The third movie in the Muppet franchise, Muppets Take Manhattan was released in 1984. In my humble opinion, it is the best non-holiday related Muppet movie. The Muppets shine with a perfect balance of new material, sight gags, music, and heart. This time, Frank Oz serves not only as a Muppet performer, but also as director. Oz was able to use his knowledge as a Muppet insider and a puppeteer to bring a unique component behind the camera.
This time, Kermit and his pals have recently graduated college. They have just performed Manhattan Melodies, a musical that Kermit has written. It was so successful that the whole gang has decided to move to New York and try to make it on Broadway. Unfortunately, they find that it is much harder to sell a musical than they originally thought. The Muppets run out of money and must part ways, leaving Kermit to stay in New York and vow that he will make it to Broadway.

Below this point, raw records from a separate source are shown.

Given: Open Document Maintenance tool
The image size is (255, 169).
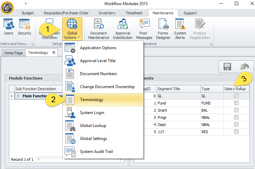Looking at the screenshot, I should (99, 29).
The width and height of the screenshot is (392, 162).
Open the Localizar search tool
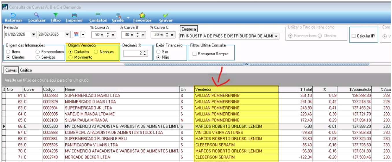pyautogui.click(x=37, y=16)
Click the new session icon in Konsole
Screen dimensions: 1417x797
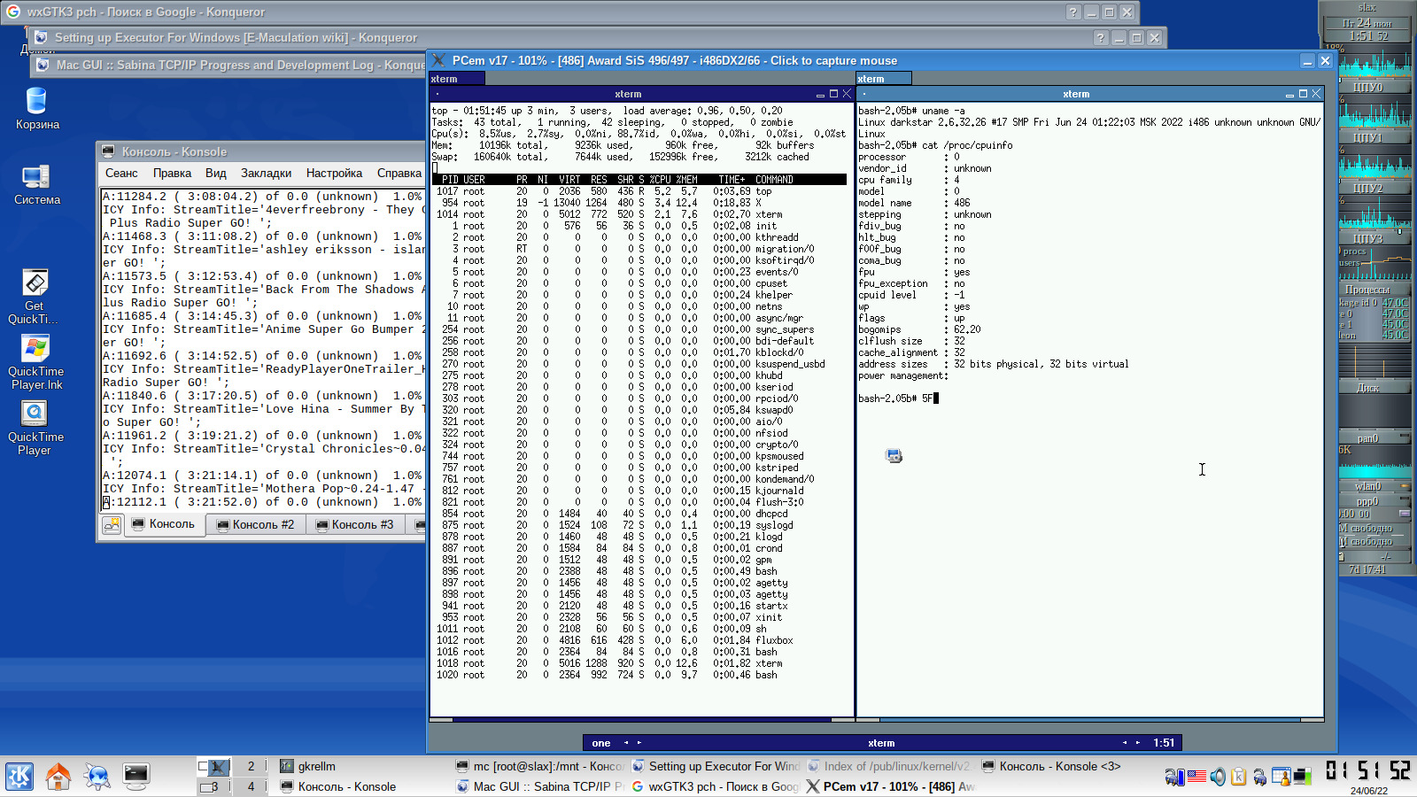click(x=112, y=525)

He finds work at Pete’s Luncheonette and befriends Pete’s daughter, Jenny (Juliana Donald), who assists him in Muppet-like schemes to try to weasel onto the Broadway scene. Meanwhile, Miss Piggy has secretly stayed behind to keep tabs on Kermit and believes he is romancing Jenny. Finally, first time producer Ronnie Crawford, Jr. (Lonny Price) offers Kermit his big break. On his way back to the luncheonette, Kermit is hit by a car and suffers from amnesia. He joins a frog driven advertising agency, as his Muppet buddies return to New York and prepare for the show while searching for him. When Kermit just happens to walk into the luncheonette on opening night, he is cured just in time for the big opening number — aided by a karate chop from Miss Piggy.

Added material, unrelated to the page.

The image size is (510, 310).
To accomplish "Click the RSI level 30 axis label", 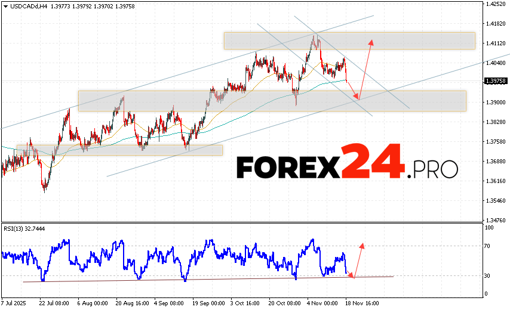I will click(x=488, y=275).
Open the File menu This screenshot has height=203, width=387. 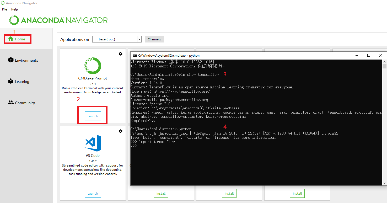click(x=4, y=9)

This movie marked a lot of firsts for the Muppet franchise. This is the first Muppet movie that does not break the fourth wall. There are no clever asides shared between Kermit or Miss Piggy and the audience. It is also the first time Rizzo the Rat is given a significant role. He had appeared in a small role as a bellhop in The Great Muppet Caper, but he and his rat family are in a large percentage of the scenes in this one.
Muppets Take Manhattan includes two very large events in the history of the Muppets. In yet another Miss Piggy fantasy sequence, we see the Muppets as babies for the first time. Miss Piggy, Kermit, Fozzie, Rowlf, Gonzo, and Scooter appear as babies during the song “I’m Gonna Always Love You.” The animated series, Muppet Babies debuted just two months after Muppets Take Manhattan hit theaters. The puppets and nursery are designed to match their cartoon counterparts, however Baby Animal and Baby Skeeter (Scooter’s twin sister developed for the series) are noticeably and disappointingly absent. Be sure to look out for the Big Bird doll that Rowlf operates on during the song.

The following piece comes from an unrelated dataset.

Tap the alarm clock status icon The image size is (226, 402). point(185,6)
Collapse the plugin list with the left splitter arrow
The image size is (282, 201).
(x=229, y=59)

In the finale of the film, Miss Piggy and Kermit finally get married! With guests from Sesame Street and The Muppet Show filling the pews, it was truly the wedding of the decade! It made the union between Princess Diana and Prince Charles seem like small potatoes by comparison. This wedding scene packed more controversy than the great Bert and Ernie scandalous rumors of the 2000s. Gonzo was going to play the minister in the Broadway musical within the movie, but Kermit is shocked to find a different actor (perhaps a real minister?) in this scene. This has sparked a 30 year old debate whether or not Miss Piggy and Kermit are really married. Regardless, watching this entire movie is worth this final musical number and scene. It is touching and fun. One of the most romantic scenes in cinema includes a frog and a pig!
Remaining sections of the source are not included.